In opposition to common centralised management systems, Peer-to-Peer (P2P) trading allows direct exchanges between community members. In [14], R. Densyiuk et al. propose a market mechanism that promotes self-consumption before trading, discouraging overproduction and excess demand. The system uses dynamic pricing, based on game theory, and penalties to guide behaviour and maintain local energy balance. While conceptually innovative, the paper lacks implementation details.
Despite AI advances, traditional analytical tools remain valuable. Game theory methods—e.g., the nucleolus, Shapley value, and Shapley-core—help fairly divide costs and benefits in RECs. Ref. [15] demonstrates that no method ensures full fairness and stability simultaneously. Results suggest that the Shapley value suits small communities, while nucleolus and Shapley-core perform better in larger ones, although all have high computational demands. A scalable implementation is not provided, but RL-based approximations are suggested as a future direction. In [16], a framework is proposed for sharing collective PV and battery storage within RECs, comparing different energy justice approaches. Each method redistributes benefits based on participation, aiming for fairness and equity. Results show that shared storage improves fairness, especially under dynamic models. The study highlights the role of energy justice and game theory in designing equitable asset-sharing mechanisms.
Regarding RL techniques, a recent study [17] presents a multienergy regional energy market model that employs a price-matching mechanism and hierarchical RL (HRL) to perform day-trading decisions. Unlike traditional setups, this model facilitates cross-energy-type transactions (electricity, gas, heat), while preserving user privacy and autonomy. A joint trading mechanism accounts for the varying transmission speeds and time scales of different energy types. The proposed HRL approach divides policies into subpolicies of different levels and thereby addresses the large state–action space and sparse rewards by decomposing decision layers, improving convergence and reward stability. Simulation results show improved matching success and operator rewards. This work advances both market design and learning algorithm application in multi-energy trading environments.
Unlike other papers focused on specific techniques, E. Karakolis et al. [18] introduce I-nergy—a broader initiative for an AI-on-demand platform tailored to energy communities. The proposed architecture includes layers for data services, pre-trained models, analytics, and links to the AI4EU infrastructure. It envisions a suite of AI services, including forecasting, optimisation, and trading. While pilot cases are listed, the focus remains on conceptual design rather than on concrete implementation.
Although all these studies contribute valuable insights, most fall short of meeting key requirements for a full MLaaS solution. Table 1 summarises the main features in the existing literature and contrasts them with what is needed to answer the proposed research questions. Conceptual works without technical implementations were excluded as complete solutions.
The analysis reveals that some of the studies focus primarily on developing specific AI models for tasks such as energy forecasting, user consumption profiling, and battery management. Others explore technical aspects of ethical concerns, including fairness and data privacy. One paper introduces the AI on-demand paradigm as a step towards deploying models in a cloud environment; however, it lacks a comprehensive implementation strategy. With regard to model deployment and lifecycle management, the reviewed studies generally do not present clear or robust procedures. Furthermore, inconsistencies in the performance metrics reported across studies hinder meaningful comparisons of model effectiveness. Although metrics such as Mean Absolute Error (MAE), Root Mean Squared Error (RMSE) and Mean Absolute Percentage Error (MAPE) are presented, none of the studies discussed approaches for tackle model degradation in real-world deployments.

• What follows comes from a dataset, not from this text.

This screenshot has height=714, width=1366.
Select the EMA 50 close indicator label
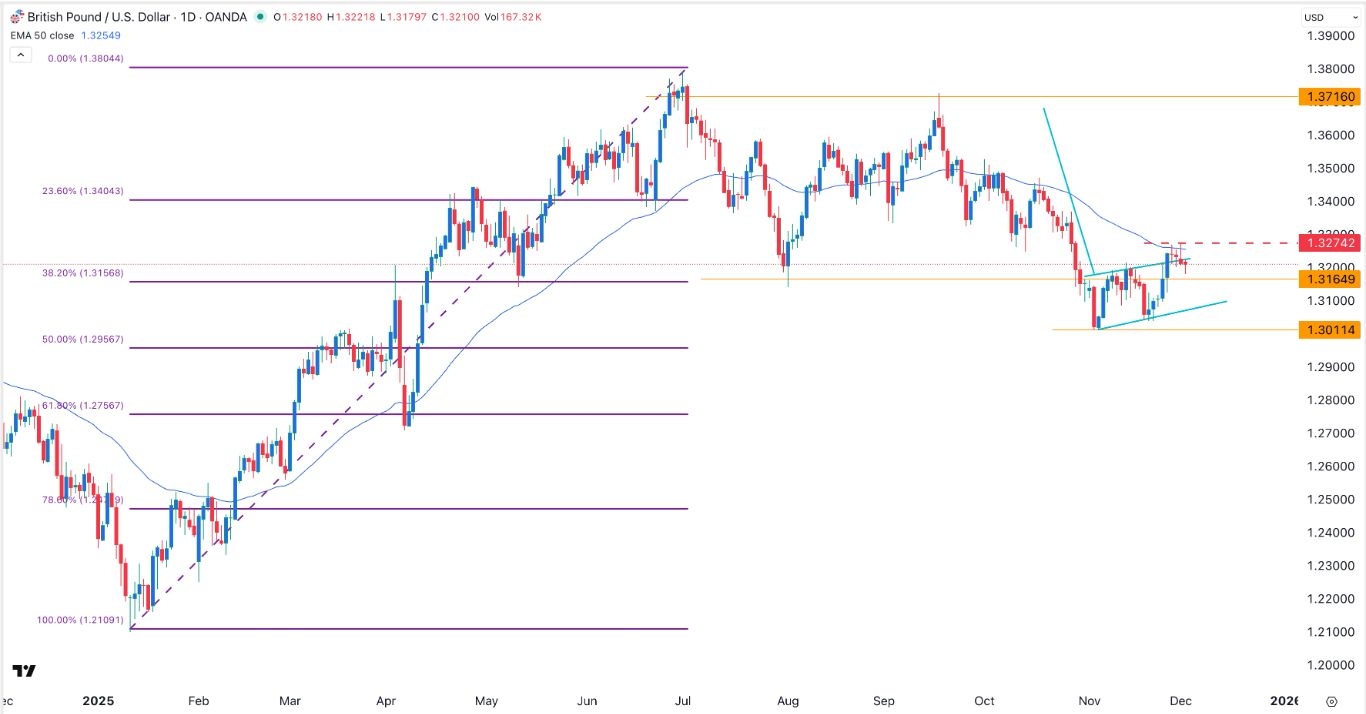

2.3. Predictive Models in REC Settings

Beyond the literature review, it is essential—as in any ML task—to benchmark state-of-the-art models as performance baselines and to enable informed hyperparameter tuning. To this end, we compiled top-performing models from various REC studies, focusing on their performance metrics: MAE, RMSE, MAPE, or Relative Mean Absolute Error (rMAE)—a normalised version of MAE. While some of these papers were excluded during earlier phases of the systematic review, they remain relevant due to their practical energy forecasting contributions. For this comparison, we restricted our focus on predictive tasks (e.g., demand, PV output, electricity price), intentionally excluding broader energy management frameworks that cannot be directly compared to regression models and are typically assessed using different economic KPIs in REC contexts. Additionally, studies that did not clearly identify the best model or failed to average results across multiple experimental runs were left out of the comparison.
Aside from model performance, Table 2 also captures other relevant factors, such as the unit of the target variable (e.g., kW, kWh), the temporal granularity of predictions (e.g., 15 min, hourly), model type (univariate or multivariate), and the structure of input/output windows (e.g., past 5 h to forecast next 30 min), which are all critical to evaluating the suitability of a model for a specific application.
Table 2 underlines the challenge of comparing different models due to the lack of consistency in evaluation metrics across the studies. Even when identical metrics are reported, the results often represent averages over varying numbers of trials, making standard deviation an important factor in assessing model robustness. Moreover, many studies omit statistical significance testing, which would help determine whether observed performance differences are meaningful or merely the result of random variation. Differences in experimental setups—including the number of buildings analysed and the input/output time window sizes—also introduce variability that complicates direct comparison. To improve the fairness and utility of future comparisons, studies should apply a broader range of evaluation metrics and attempt to replicate—or closely approximate—the experimental conditions of prior research.

3. Methodology

3.1. Application Context

For efficient energy management and trading, the MLaaS system should be grounded in the real-world energy ecosystem it is meant to support: a large network of prosumers, consumers, and batteries from different households or local organisations. All of them would be connected to a Virtual Power Plant (VPP) that manages the energy trading between the REC grid and the energy market, which is Operador do Mercado Ibérico de Energia (OMIE) in our application context, thereby deciding whether to buy, sell, or resort to the batteries. As illustrated in Figure 1, the VPP is the central entity that executes the final trading decisions, and its role is to aggregate the energy demand and supply of the communities, and to communicate with the energy market.
As each REC is composed by multiple microgrids with heterogeneous energy demands and generation patterns, a multi-tenant cooperative solution is needed to manage the energy flows. For instance, the energy demand of a small household is not the same as that of a corporate building. As further discussed in the next section, the habits and preferences of all tenants must be taken into account, which imply different trading strategies, but only one final decision per community can be taken by the VPP.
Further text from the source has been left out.